## WHAT TO DO
Please continue the description of Leucospermum pedunculatum below, picking up after its last sentence, and leave the rows that follow it alone.

The flower heads are globe-shaped, 2½−3 cm (1.0−1.2 in) in diameter, mostly set individually, with a prominent stalk peduncle of 2–4 cm (0.8–1.6 in) long. The common base of the flowers in the same head is very low conic, almost flat, about 4 mm (0.16 in) high and 7 mm (0.28 in) across. The bracts that subtend the flower head are lance-shaped with a pointy tip (or acuminate), about 6 mm (0.24 in) long and 1½ mm (0.06 in) wide, cartilaginous in consistency, set with straight hairs, rather loosely overlapping, and the tips slightly curved back.

The bract that subtends the individual flower is inverted lance-shaped, about 7 mm (0.28 in) long and 2 mm wide, the tip is drawn to a point, the margins enclose the flower at the foot, and the outer surface is densely woolly hairy. The 4-merous perianth is straight, in bud cylinder-shaped, initially white to pale cream, but changing to carmine. The lower part with the lobes fused (called the tube) is about 7 mm (0.28 in) long, powdery higher up, but hairless and narrower at the base. The middle part, where all four lobes become free when the flower opens (called claws), is all equally recurved higher up and set with straight hairs. The higher part of the lobes (called limbs) is narrowly lance-shaped with a recurved, pointy tip, about 2 mm long, and set on the outside with upright, stiff hairs. The style is straight, 1¾–2 cm long, initially pale cream, later becoming carmine coloured. The slightly thickened tip, called pollen presenter, is pointy cylinder-shaped, slightly cleft, about 1½ mm (0.06 in) long, with a groove that acts as the stigma across the very tip. Subtending the ovary are four opaque, line-shaped scales of about 1 mm (0.04 in) long.

The flowers of Leucospermum pedunculatum are sweetly scented.

===Differences with related species===
L. pedunculatum differs from Leucospermum prostratum by the stern, upright main stem of up to 30 cm (1 ft) high and 15 cm across, the horizontal branches that carry the flowering stems, on which short side branches that end in one flower head, the bright green leaves, and the creamy white (later carmine) flowers, with styles of 1¾–2 cm long. L. prostratum has branches that emerge from the ground, leaves initially greyish green but later dull olive-green, yellow flowers that age to orange and styles of 1–1½ cm long.

## STUDY MATERIAL
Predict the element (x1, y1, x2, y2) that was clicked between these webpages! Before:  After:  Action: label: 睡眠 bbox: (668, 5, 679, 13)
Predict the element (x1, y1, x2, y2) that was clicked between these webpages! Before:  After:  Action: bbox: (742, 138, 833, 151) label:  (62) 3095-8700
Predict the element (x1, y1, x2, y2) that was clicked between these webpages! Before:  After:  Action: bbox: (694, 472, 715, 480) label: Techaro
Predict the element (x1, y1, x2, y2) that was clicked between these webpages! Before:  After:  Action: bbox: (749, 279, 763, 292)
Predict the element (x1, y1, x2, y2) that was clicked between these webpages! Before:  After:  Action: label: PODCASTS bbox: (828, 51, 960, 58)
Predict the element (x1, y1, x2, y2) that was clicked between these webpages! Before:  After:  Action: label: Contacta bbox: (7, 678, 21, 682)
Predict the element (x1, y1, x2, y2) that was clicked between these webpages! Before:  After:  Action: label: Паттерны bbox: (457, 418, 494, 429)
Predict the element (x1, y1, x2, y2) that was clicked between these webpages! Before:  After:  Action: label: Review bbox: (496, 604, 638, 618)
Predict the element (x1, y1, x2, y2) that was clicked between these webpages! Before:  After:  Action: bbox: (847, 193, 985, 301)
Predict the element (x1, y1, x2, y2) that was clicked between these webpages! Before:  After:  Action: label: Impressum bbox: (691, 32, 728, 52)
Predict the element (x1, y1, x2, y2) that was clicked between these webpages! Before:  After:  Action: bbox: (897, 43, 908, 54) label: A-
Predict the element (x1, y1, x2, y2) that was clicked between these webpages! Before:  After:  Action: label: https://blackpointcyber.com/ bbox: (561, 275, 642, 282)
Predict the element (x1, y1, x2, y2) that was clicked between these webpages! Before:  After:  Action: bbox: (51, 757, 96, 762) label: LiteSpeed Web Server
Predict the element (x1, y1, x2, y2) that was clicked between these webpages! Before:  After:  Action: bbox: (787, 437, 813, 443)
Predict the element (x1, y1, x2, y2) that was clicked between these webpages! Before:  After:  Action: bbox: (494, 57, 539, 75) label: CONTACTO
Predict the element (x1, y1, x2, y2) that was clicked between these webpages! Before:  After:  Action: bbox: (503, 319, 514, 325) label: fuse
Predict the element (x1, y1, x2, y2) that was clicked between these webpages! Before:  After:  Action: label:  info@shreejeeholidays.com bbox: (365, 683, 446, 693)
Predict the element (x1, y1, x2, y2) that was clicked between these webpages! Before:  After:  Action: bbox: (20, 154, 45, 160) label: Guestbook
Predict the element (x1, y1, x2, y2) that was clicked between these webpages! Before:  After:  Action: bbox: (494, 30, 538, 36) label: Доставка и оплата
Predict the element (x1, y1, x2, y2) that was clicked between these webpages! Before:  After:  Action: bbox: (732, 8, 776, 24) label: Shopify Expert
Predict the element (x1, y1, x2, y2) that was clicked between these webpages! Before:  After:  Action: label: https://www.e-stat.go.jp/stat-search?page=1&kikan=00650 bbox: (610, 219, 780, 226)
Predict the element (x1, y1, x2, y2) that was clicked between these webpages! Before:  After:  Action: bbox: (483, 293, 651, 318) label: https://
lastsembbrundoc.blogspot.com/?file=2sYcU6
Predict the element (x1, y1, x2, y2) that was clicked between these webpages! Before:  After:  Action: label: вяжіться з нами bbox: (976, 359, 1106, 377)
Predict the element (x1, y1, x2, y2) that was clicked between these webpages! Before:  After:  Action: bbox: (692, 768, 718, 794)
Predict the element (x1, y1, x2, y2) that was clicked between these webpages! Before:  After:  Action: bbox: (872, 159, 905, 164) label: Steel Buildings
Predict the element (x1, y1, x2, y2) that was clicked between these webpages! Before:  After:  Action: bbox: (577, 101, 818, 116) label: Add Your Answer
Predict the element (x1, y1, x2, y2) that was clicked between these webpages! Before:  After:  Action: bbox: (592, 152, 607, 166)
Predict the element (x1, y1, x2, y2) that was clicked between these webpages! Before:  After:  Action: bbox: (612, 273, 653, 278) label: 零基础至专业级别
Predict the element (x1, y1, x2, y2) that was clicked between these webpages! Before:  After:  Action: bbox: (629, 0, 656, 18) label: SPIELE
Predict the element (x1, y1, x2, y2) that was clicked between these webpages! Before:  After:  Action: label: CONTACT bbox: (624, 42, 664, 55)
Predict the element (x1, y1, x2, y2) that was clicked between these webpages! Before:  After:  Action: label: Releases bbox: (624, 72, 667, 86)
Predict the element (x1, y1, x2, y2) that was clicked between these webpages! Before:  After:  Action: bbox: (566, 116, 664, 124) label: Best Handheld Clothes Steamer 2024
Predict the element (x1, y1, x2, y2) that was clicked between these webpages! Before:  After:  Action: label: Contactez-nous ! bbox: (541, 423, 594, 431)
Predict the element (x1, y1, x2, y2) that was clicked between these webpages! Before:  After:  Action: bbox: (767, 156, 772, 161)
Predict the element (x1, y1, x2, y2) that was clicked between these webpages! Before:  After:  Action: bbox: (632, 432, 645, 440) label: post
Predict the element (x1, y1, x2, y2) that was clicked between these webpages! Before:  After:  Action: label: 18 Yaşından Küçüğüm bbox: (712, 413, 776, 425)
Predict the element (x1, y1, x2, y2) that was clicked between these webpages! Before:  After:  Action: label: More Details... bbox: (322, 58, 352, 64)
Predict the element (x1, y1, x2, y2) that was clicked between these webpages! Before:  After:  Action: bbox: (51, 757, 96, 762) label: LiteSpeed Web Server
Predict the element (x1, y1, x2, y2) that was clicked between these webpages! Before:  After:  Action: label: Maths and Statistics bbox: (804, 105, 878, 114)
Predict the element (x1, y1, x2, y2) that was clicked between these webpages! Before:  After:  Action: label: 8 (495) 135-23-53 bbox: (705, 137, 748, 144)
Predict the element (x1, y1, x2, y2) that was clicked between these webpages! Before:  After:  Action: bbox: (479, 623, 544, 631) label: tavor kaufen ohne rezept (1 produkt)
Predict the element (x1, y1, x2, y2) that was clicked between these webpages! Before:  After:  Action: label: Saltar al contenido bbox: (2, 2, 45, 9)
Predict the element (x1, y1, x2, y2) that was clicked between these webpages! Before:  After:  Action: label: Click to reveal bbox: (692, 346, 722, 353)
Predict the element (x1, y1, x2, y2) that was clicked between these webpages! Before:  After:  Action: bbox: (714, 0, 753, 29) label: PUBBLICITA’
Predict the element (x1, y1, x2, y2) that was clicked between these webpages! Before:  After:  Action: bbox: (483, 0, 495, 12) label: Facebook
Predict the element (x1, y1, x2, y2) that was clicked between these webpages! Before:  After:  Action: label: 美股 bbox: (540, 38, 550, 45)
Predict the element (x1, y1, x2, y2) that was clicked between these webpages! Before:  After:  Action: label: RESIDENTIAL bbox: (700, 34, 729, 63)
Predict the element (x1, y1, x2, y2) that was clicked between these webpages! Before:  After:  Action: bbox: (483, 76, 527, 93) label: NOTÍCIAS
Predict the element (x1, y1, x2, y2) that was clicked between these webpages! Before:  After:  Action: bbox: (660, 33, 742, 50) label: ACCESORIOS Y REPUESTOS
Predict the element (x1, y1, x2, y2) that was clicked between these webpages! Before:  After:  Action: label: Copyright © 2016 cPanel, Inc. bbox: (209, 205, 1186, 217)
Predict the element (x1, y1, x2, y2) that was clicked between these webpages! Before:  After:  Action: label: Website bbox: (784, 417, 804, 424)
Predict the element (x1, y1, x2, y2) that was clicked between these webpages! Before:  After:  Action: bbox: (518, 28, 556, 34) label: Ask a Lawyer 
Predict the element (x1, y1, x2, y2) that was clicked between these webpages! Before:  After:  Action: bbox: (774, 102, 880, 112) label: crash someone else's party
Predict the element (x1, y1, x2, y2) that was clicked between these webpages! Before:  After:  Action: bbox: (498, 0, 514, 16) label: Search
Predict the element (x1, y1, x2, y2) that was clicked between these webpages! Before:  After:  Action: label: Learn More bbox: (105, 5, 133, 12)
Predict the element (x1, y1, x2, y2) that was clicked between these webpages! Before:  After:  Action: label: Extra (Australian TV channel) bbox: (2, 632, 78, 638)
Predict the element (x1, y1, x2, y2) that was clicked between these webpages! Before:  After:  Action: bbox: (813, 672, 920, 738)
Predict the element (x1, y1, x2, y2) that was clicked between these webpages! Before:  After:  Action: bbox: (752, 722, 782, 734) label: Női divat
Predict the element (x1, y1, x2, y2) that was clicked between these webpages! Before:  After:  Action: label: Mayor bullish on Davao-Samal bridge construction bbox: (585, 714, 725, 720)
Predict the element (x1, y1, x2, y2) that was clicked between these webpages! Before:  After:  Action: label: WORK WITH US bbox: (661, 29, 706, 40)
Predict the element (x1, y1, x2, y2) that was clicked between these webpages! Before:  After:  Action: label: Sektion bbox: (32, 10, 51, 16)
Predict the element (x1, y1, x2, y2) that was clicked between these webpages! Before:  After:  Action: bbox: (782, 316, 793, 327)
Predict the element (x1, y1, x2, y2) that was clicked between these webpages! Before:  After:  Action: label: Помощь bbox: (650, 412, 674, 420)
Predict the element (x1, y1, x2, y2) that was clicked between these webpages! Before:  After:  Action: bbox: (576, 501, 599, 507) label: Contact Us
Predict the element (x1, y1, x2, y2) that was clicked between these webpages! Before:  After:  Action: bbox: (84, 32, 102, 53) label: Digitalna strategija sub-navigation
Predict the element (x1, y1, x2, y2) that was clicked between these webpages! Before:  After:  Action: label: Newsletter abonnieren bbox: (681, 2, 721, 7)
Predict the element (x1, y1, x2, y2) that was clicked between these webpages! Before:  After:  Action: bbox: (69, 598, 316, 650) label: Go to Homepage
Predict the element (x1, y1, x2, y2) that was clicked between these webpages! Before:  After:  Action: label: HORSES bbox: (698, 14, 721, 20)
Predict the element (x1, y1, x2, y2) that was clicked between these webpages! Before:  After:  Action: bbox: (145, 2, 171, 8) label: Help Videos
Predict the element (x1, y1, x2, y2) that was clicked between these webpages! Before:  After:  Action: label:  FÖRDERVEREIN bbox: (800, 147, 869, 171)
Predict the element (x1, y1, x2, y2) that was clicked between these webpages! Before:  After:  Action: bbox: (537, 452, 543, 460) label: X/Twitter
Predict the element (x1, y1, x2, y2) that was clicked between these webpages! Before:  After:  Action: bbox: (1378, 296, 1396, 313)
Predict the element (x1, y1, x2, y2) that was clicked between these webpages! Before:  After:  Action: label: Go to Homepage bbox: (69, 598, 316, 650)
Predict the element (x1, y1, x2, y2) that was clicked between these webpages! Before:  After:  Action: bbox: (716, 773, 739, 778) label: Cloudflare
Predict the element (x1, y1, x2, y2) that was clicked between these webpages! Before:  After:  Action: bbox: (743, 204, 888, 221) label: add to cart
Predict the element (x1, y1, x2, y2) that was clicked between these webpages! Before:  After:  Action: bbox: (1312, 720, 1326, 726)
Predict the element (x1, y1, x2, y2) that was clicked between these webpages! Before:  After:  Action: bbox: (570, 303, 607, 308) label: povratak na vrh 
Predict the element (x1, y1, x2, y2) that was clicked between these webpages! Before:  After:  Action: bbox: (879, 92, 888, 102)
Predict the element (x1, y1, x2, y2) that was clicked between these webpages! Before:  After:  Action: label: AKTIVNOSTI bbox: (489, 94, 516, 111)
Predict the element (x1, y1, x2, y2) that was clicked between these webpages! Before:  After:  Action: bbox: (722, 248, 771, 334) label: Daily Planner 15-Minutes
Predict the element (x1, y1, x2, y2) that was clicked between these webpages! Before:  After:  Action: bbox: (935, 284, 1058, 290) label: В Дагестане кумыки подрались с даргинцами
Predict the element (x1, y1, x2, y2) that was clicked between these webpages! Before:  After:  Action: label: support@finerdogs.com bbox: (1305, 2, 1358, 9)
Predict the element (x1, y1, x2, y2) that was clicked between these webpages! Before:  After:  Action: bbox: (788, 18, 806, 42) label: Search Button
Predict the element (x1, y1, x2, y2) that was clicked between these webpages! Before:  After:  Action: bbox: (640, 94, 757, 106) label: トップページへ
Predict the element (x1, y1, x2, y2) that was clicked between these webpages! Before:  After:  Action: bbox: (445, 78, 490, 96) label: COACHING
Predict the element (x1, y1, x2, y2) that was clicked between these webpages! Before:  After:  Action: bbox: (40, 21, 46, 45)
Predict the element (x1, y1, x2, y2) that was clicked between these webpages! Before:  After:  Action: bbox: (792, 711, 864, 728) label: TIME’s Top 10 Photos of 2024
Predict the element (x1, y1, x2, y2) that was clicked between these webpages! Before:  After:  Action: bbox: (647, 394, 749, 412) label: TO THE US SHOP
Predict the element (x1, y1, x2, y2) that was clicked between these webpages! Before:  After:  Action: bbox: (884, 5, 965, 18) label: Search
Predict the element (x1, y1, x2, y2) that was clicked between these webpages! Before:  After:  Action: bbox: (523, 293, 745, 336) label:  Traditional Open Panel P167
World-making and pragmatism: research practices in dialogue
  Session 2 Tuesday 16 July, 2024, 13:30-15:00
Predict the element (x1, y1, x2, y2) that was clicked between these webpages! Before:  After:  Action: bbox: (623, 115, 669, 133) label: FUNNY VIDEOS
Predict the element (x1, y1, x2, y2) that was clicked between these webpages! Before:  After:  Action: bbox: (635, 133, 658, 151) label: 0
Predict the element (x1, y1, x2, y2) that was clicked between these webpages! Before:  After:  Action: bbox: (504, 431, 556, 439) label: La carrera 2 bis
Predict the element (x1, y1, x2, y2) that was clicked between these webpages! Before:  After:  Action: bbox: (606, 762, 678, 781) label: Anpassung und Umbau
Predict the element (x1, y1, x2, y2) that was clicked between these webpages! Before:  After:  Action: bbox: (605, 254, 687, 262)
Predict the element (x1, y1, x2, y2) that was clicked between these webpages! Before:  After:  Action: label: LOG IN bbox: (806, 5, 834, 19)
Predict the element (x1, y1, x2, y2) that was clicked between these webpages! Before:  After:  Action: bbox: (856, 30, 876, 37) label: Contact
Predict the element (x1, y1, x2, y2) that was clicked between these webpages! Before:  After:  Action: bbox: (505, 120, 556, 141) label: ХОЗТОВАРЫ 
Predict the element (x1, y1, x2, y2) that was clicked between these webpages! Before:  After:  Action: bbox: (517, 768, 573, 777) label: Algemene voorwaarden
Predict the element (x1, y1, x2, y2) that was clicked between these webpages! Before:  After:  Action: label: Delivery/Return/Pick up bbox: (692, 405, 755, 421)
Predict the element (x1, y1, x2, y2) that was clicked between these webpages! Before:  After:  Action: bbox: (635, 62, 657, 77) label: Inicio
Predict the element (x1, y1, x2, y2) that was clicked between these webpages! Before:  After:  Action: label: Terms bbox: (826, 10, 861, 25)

## ANSWER SPACE
==Taxonomy==
As far as we know, the white-trailing pincushion was first collected for science in 1838 by Johan Carl Krauss. Johann Friedrich Klotzsch described it in Krauss' book Beiträge zur Flora des Cap- und Natallandes [Contribution to the Flora of the lands of the Cape and Natal], which was published in 1845. Both Carl Meissner and Edwin Percy Phillips considered it to be synonymous with L. saxatile. In 1891, Otto Kuntze reassigned all known species of Leucospermum to the genus Leucadendron, a view that received little support from later authors. John Patrick Rourke confirmed the distinctness of the white-trailing pincushion.

L. pedunculatum has been assigned to the louse pincushions, section Diastelloidea.

The species name pedunculatum means "having an inflorescence stalk".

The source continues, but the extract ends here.